### What you will do
Please print every line of the listing, unchanged.

### Stored data
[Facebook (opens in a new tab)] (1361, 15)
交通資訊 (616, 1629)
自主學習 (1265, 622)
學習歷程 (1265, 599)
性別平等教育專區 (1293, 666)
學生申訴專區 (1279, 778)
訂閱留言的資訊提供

### Exercise solution
[Facebook (opens in a new tab)] (1361, 15)
交通資訊 (616, 1629)
自主學習 (1265, 622)
學習歷程 (1265, 599)
性別平等教育專區 (1293, 666)
學生申訴專區 (1279, 778)
訂閱留言的資訊提供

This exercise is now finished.